Robert Pires was clearly a quite brilliant footballer, but also a very flat footed one – if the indications from his gait were anything to go by.
Between the changing room and the training pitches was a room where each player had a peg with six pairs of boots on it. I was amazed to see that, in an elite team containing stars like Vieira, Bergkamp, Henry and Sir Bob, that for all his apparent flat footedness, Pires had no arch support built into any of his boots.
The foot is a three arch structure which should provide spring and balance points.
The main arch runs under and along the instep and is supported by the plantar ligament.
The second arch is formed along the length of the toes, and the third, or transverse arch, runs across the instep.

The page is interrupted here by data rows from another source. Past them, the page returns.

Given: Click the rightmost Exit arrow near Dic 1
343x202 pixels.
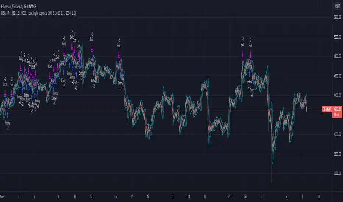Looking at the screenshot, I should click(x=250, y=55).
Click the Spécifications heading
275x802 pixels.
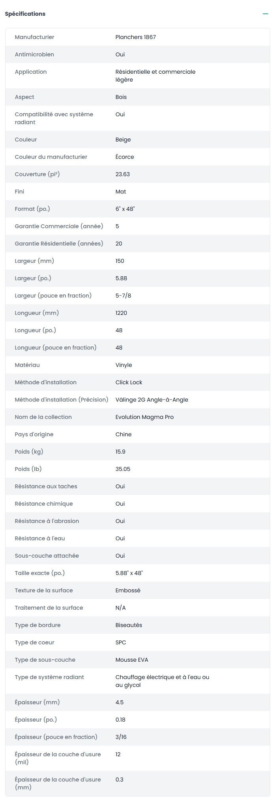click(25, 14)
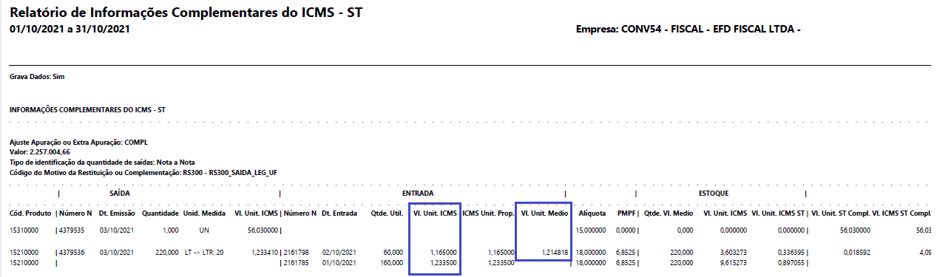937x277 pixels.
Task: Click the Valor 2.257.004,66 line
Action: coord(39,151)
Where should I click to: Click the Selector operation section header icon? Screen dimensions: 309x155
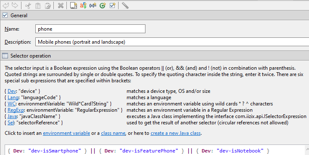click(x=5, y=56)
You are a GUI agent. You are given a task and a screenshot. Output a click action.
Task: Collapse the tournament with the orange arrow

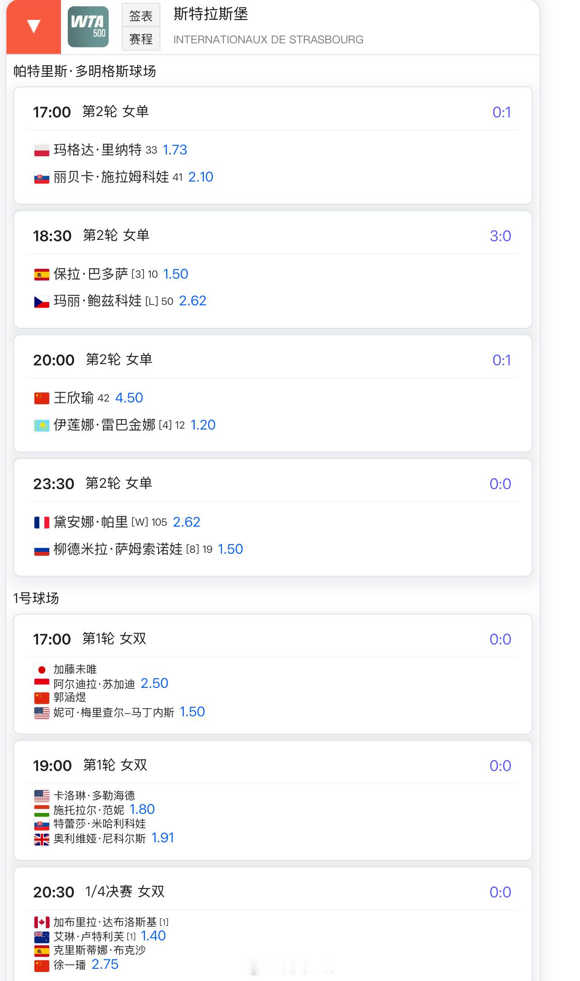33,27
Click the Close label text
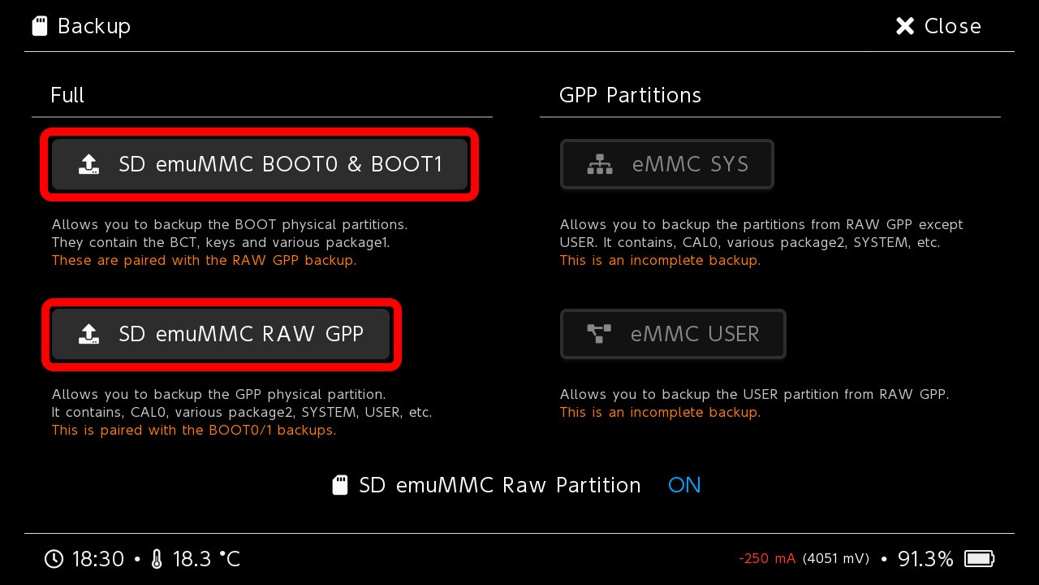This screenshot has width=1039, height=585. pyautogui.click(x=952, y=27)
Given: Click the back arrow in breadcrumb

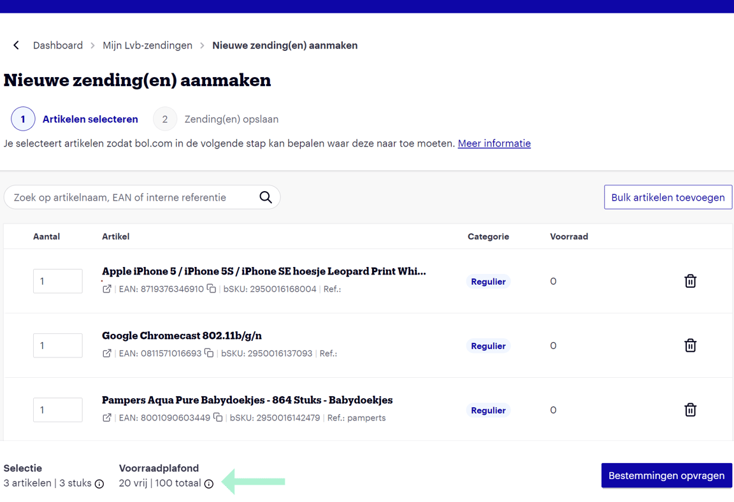Looking at the screenshot, I should 17,45.

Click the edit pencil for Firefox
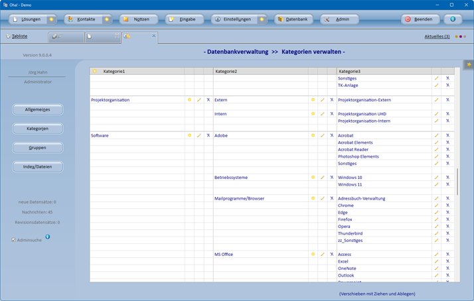click(x=436, y=219)
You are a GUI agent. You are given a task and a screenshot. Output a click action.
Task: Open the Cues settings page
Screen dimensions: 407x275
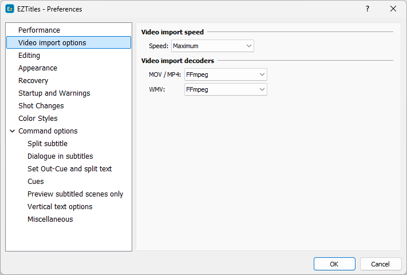pos(35,182)
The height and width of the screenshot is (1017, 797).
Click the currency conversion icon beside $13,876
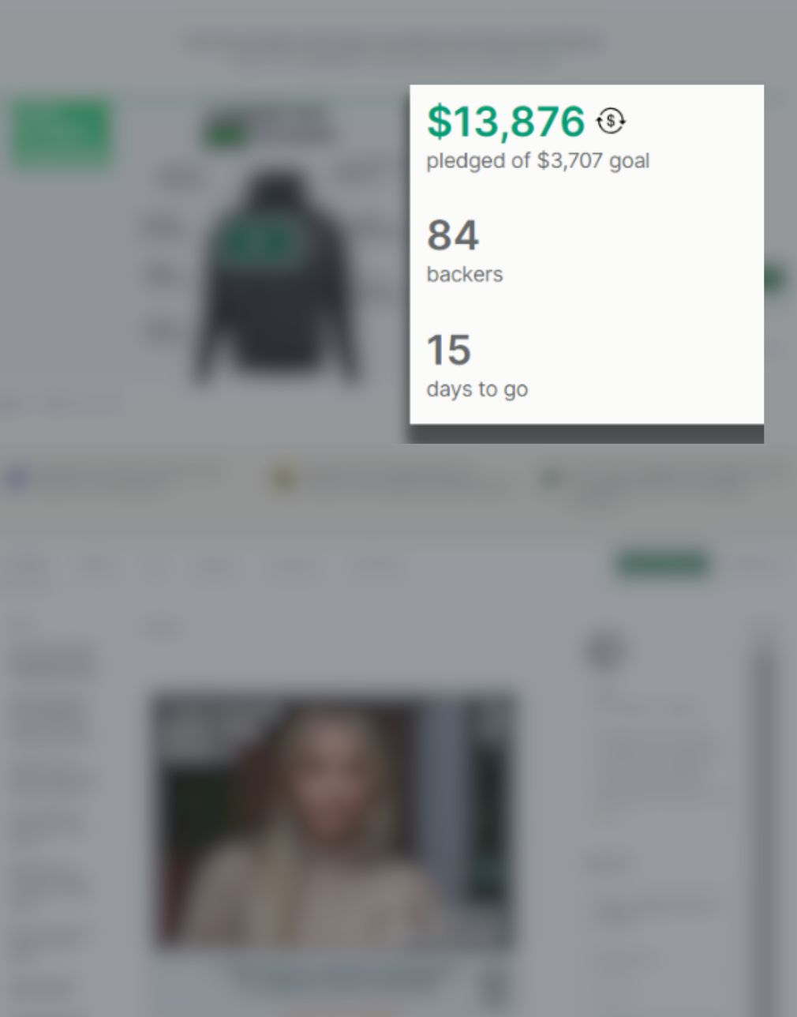point(612,121)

The balance points are at the heel, big toe and on the outside of the foot just behind the fifth toe.
If the main (plantar) arch of the foot drops – due to genetics or overuse – the centre of the foot rolls inwards ( hyper-pronates) and the person’s weight and main balance point drops back onto the inside part of the heel, leading to strains and inflammation of the ankle ligaments and Achilles Tendon, which is the amalgamated tendons of the gastrocnemius and soleus muscles of the rear calf.

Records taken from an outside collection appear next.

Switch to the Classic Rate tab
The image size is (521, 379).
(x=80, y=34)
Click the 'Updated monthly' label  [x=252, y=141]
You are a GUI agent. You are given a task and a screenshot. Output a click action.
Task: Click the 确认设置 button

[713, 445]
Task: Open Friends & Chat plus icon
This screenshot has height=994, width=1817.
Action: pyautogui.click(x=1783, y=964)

This makes an athlete slower off the mark as the weight has to be shifted further forwards to get moving, but also creates a whole chain of events that can cause a succession of injuries.

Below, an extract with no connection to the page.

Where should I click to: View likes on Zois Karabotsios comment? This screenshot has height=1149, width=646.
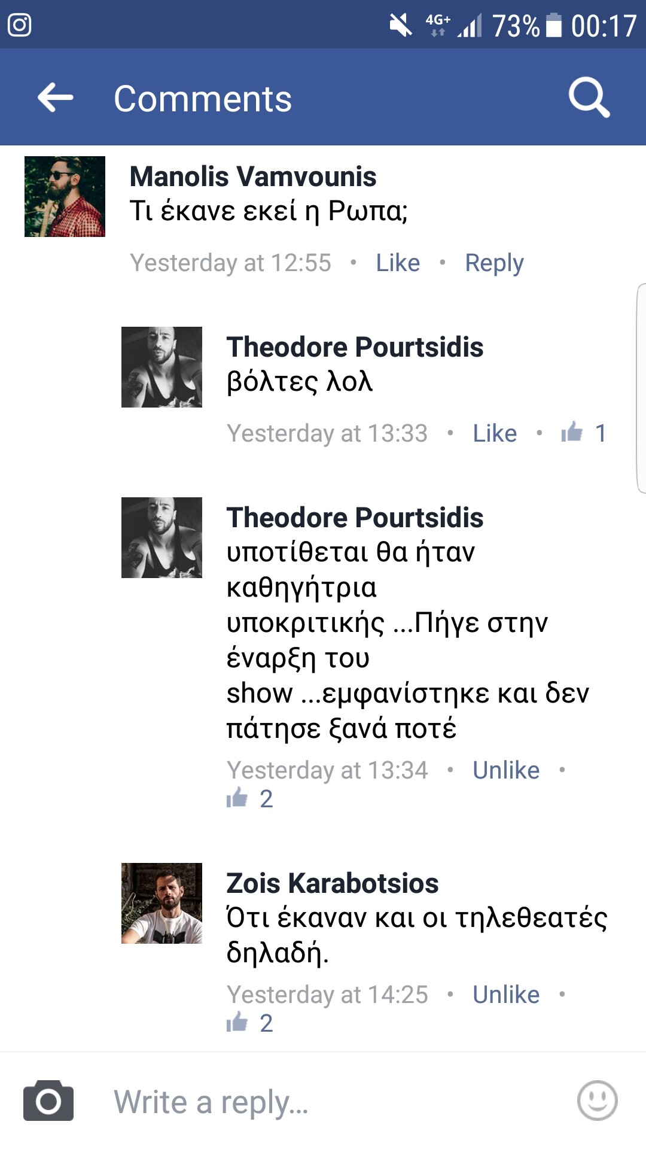coord(249,1023)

As the foot continues to pronate, it drags the tibia (shin bone) into an inwards rotation too. That eventually causes the tibia to become misaligned which distorts the joint spaces up in the knee, leading to pinching and wear of the fibro-cartilages, strain and inflammation of the tendons and ligaments, and wear and inflammation of the patella (kneecap).
The rotation continues through the thigh into the hip causing misalignments of the pelvis, inflammation and even tearing of ligaments in the groin, and protective contractions in muscles around the pelvic girdle.
That, in turn, results in the spine not rising straight from the pelvic girdle, inflammation of the sacro-iliac joints, lumbar strains, misalignments and other back problems.
If the bottom end of the spine is not straight, the head, at the top end, will not be straight either. But the spine requires the eyes and ears to be level in order to be able to balance and coordinate efficiently.
Consequently, the brain causes the spine to compensate for this leaning to one side by bending back the other way, generally in the lower half of the thoracic spine (bottom half of the rib cage). A final compensation is then needed at neck level.
These compensations are achieved, at each point, by contracting the. muscles on one side of the spine to pull it back over. This can lead to pain in the shoulders, neck, headaches and migraines.
Hopefully, all this detail won’t have sent everyone to sleep.
The idea was to show how a simple mechanical failure in the foot can cause postural change in the body, and a whole set of related conditions.
It might put a bit of meat on the bones of Mark Verstegen’s quote at the top of the piece.
Whether it makes anyone feel better about our overcrowded treatment room is another matter entirely.